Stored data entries
══════
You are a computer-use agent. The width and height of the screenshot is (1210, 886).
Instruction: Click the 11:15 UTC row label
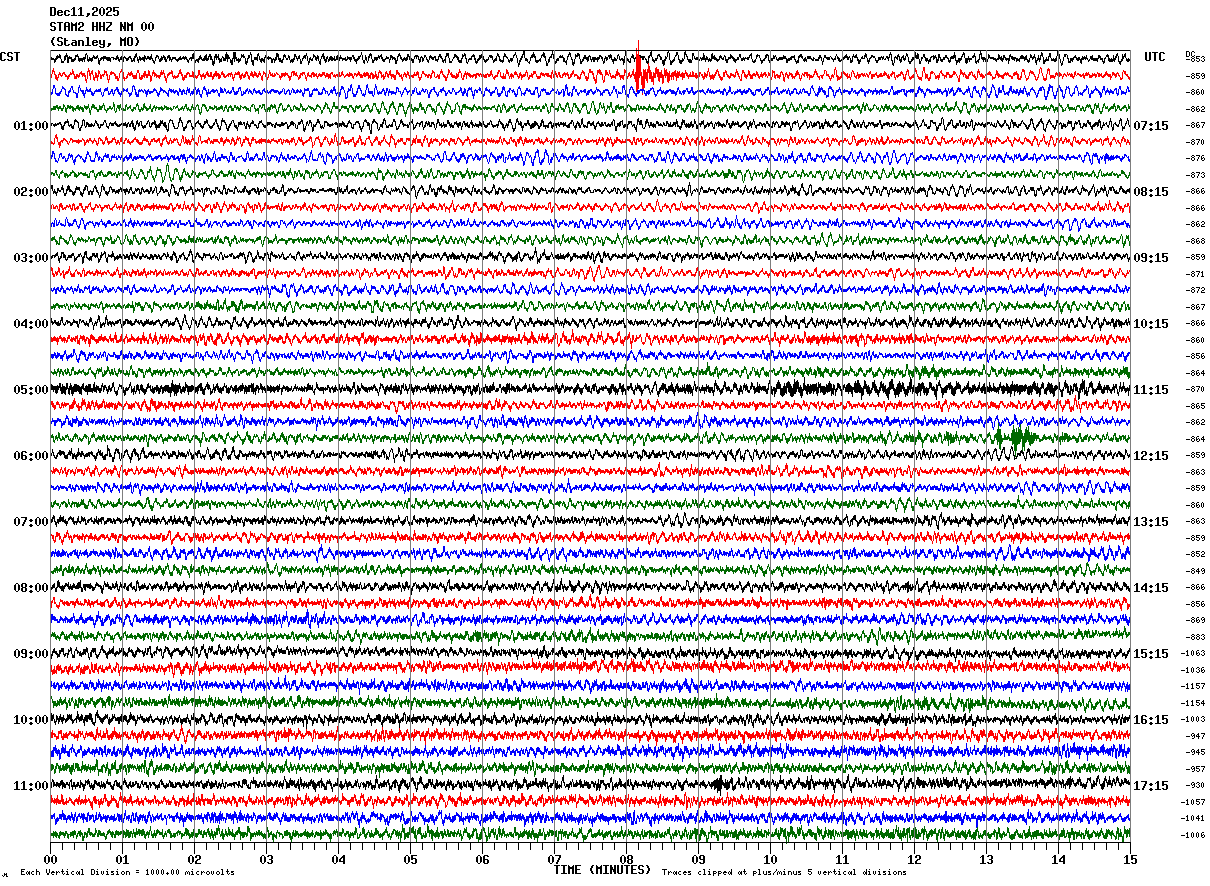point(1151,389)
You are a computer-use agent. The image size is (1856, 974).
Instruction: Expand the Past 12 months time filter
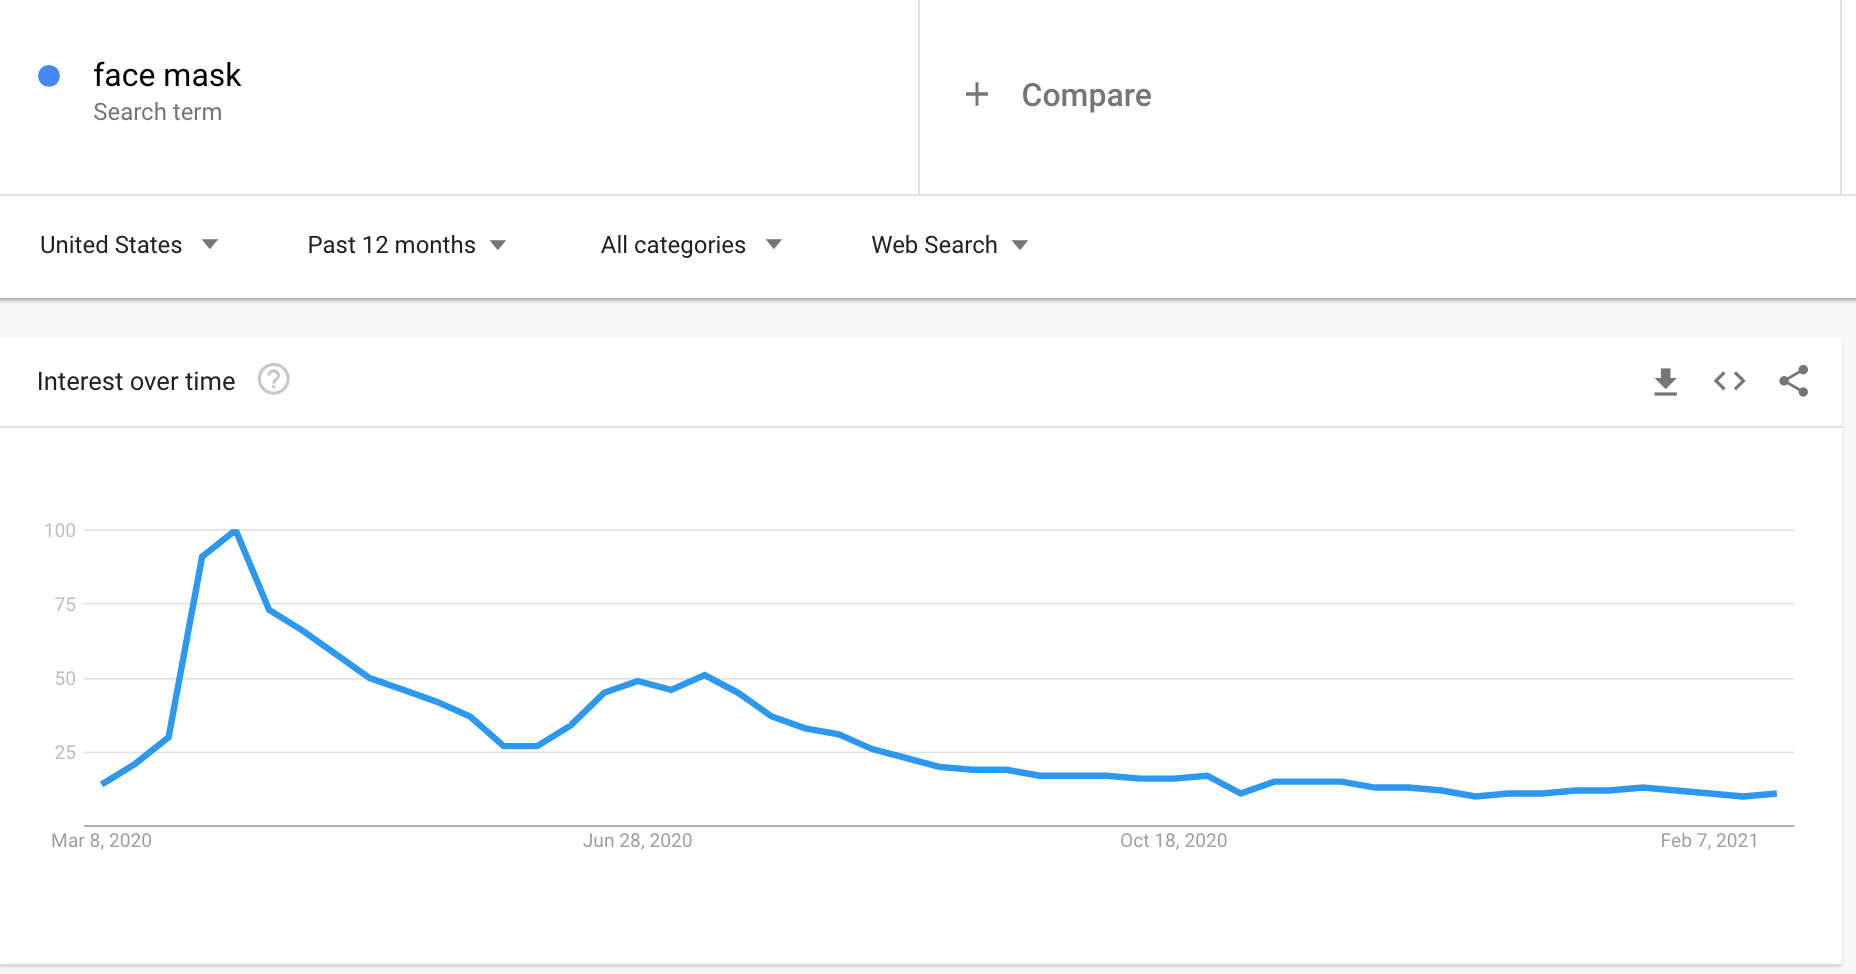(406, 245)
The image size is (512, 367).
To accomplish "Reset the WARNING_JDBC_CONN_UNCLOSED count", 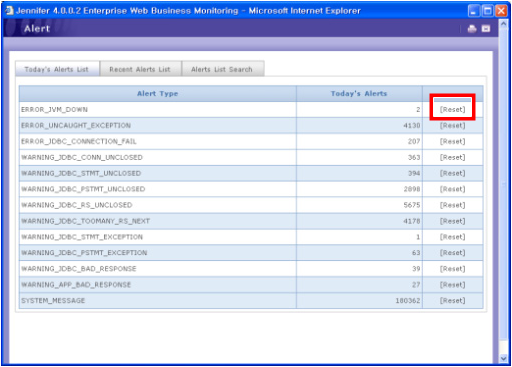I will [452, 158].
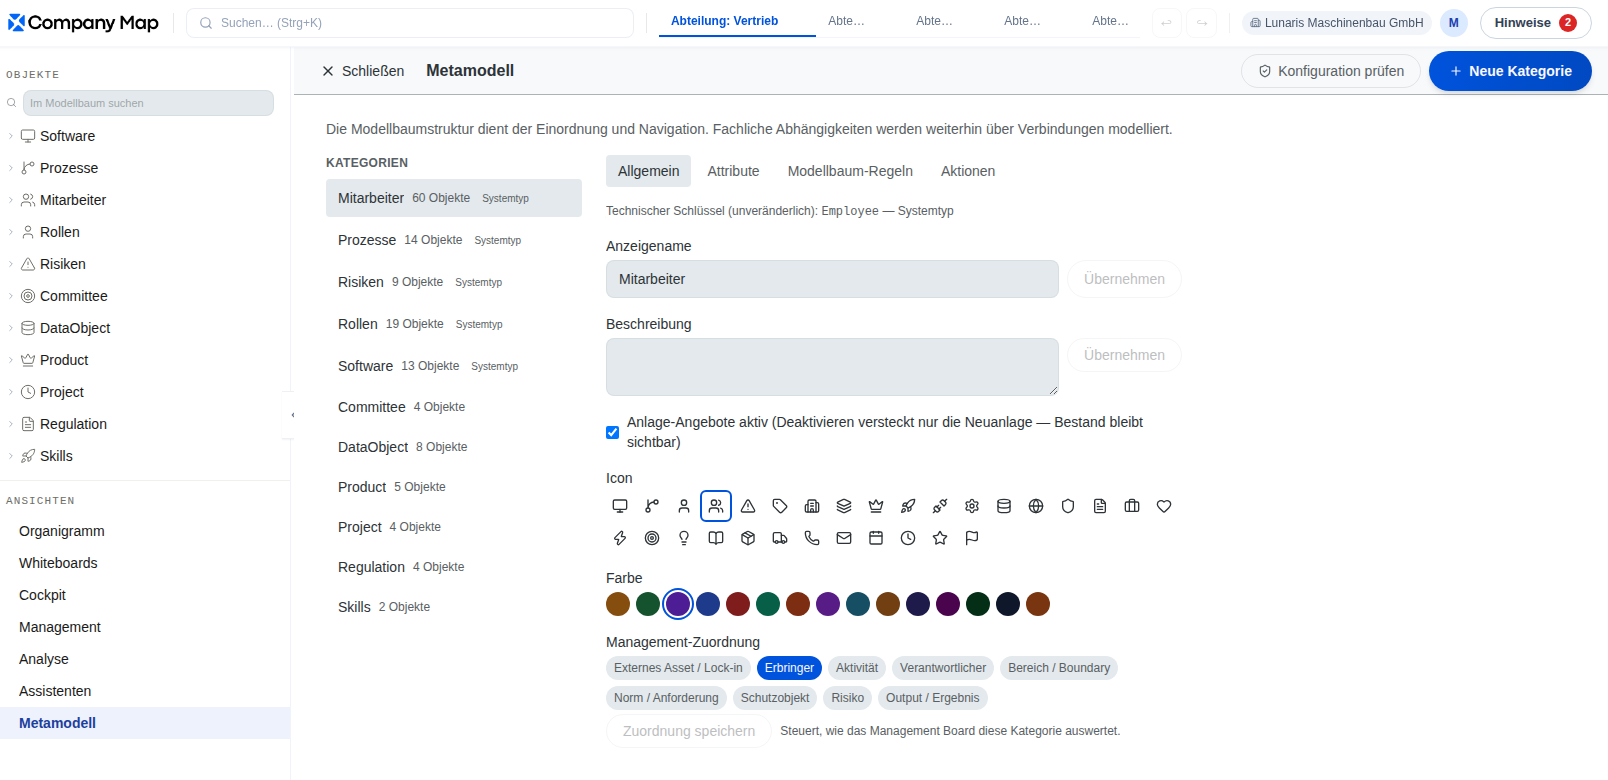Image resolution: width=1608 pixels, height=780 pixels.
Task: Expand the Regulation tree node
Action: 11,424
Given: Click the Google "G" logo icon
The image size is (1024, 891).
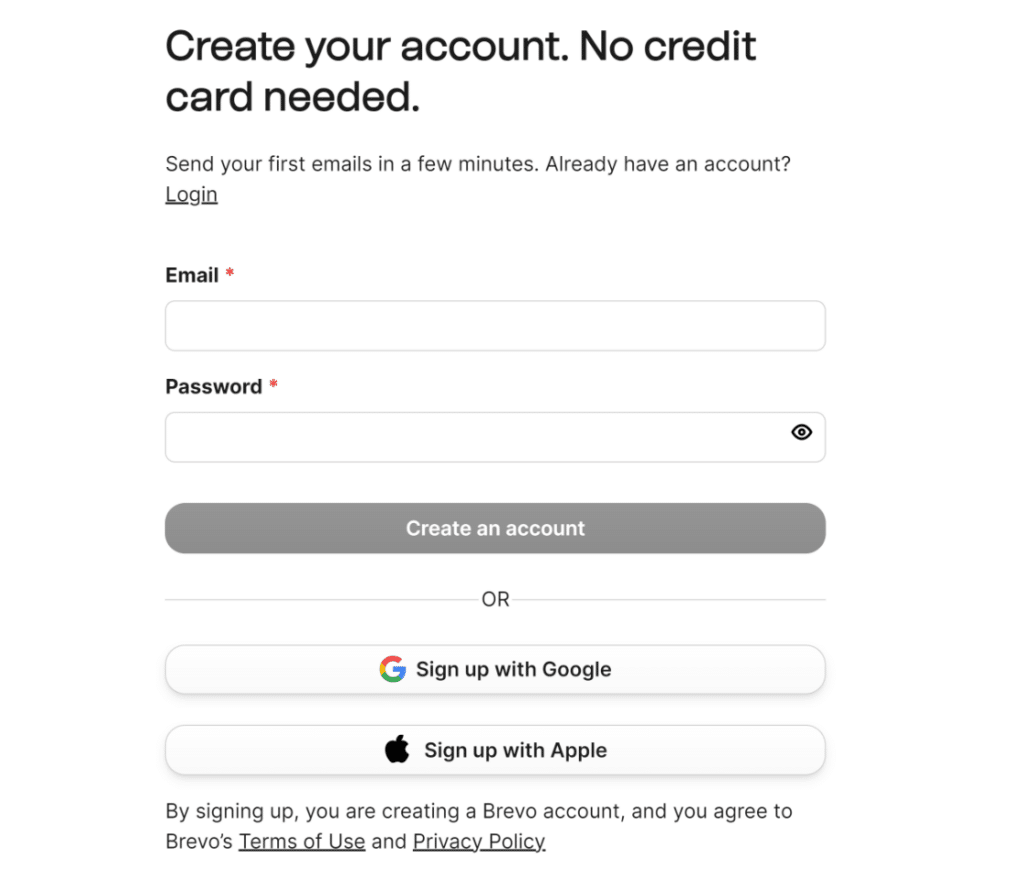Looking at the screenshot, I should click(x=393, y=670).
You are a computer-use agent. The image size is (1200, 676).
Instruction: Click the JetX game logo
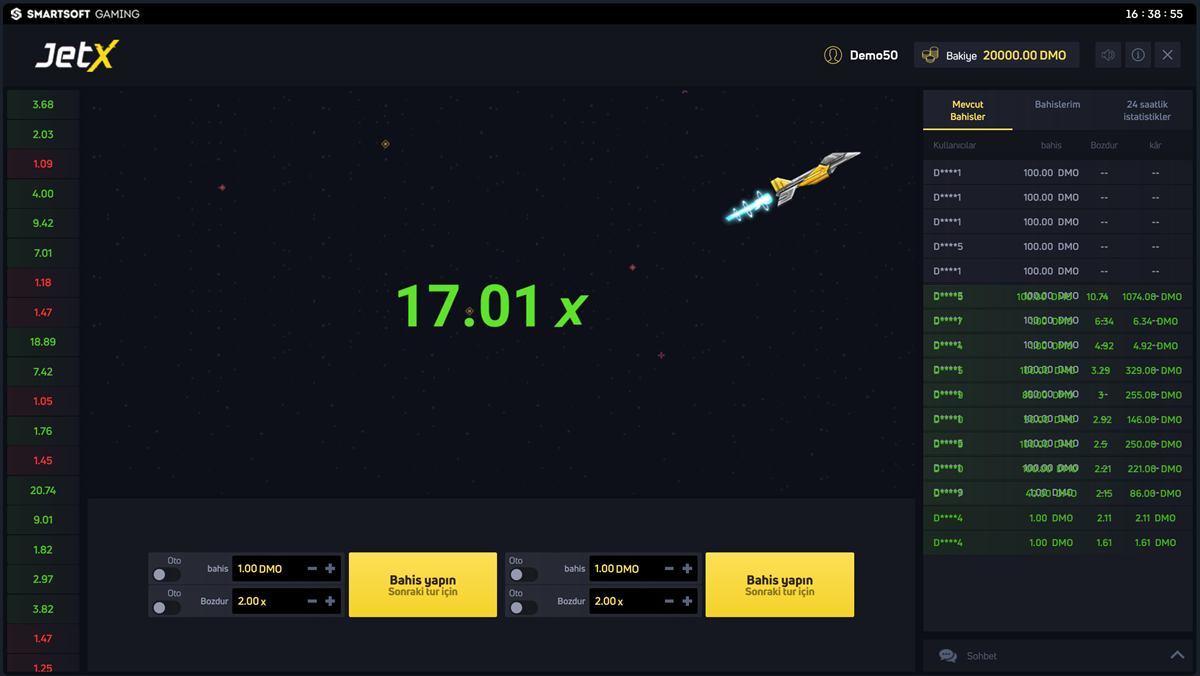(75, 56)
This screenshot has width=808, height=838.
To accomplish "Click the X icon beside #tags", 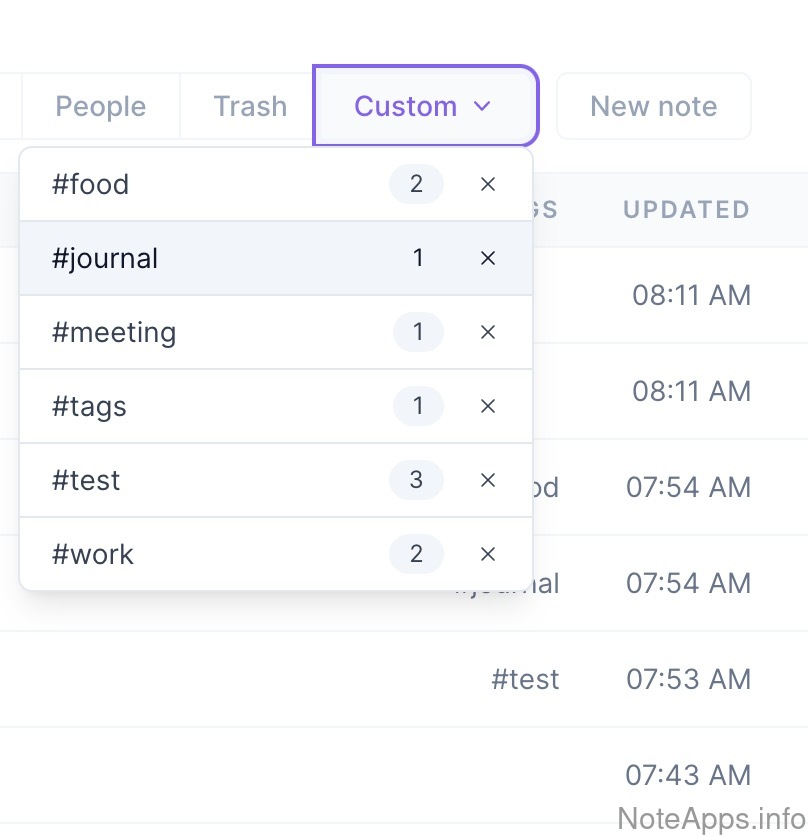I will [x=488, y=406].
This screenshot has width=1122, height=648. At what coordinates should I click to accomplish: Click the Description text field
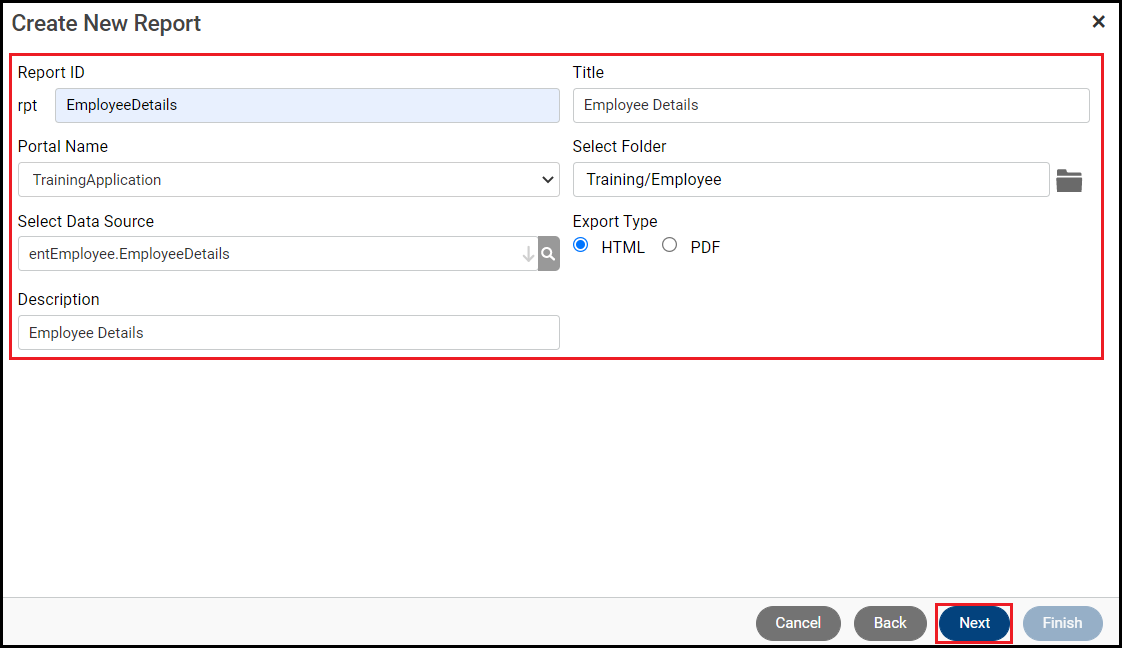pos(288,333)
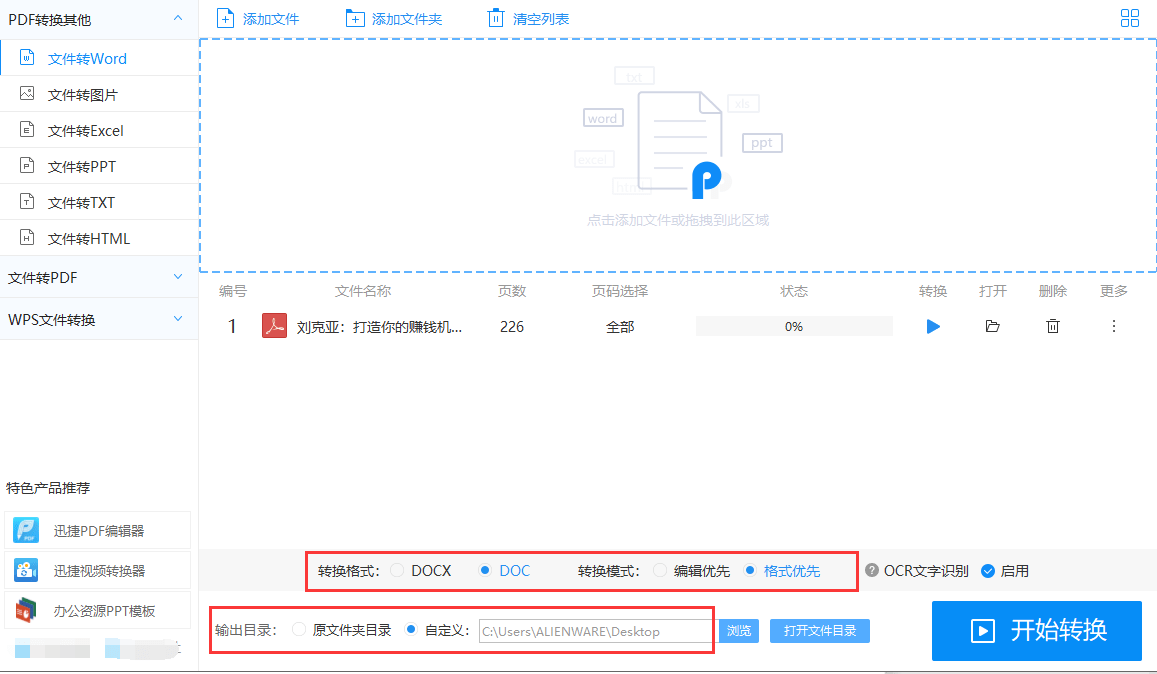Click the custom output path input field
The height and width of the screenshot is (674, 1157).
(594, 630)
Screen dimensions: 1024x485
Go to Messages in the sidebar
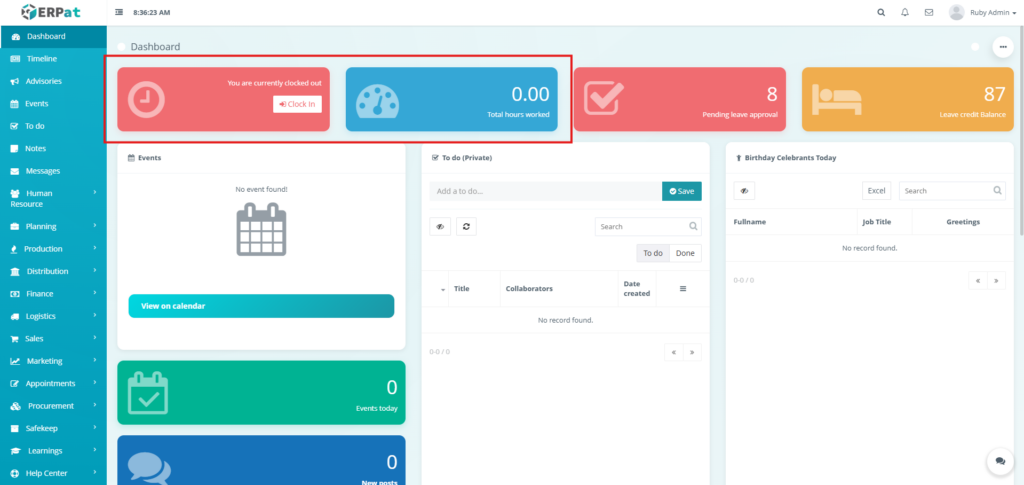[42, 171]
══════
What this task involves: Please retype the lines from the one that contains "This screenshot has width=1122, height=648." through the final line of the data, both included, without any pictures.

Your solution:
This screenshot has width=1122, height=648. At what coordinates should I click to accomplish: Click the Description text field
pos(288,333)
Click the custom output path input field
The height and width of the screenshot is (674, 1157).
(594, 630)
Screen dimensions: 1024x485
Go to Messages in the sidebar
[42, 171]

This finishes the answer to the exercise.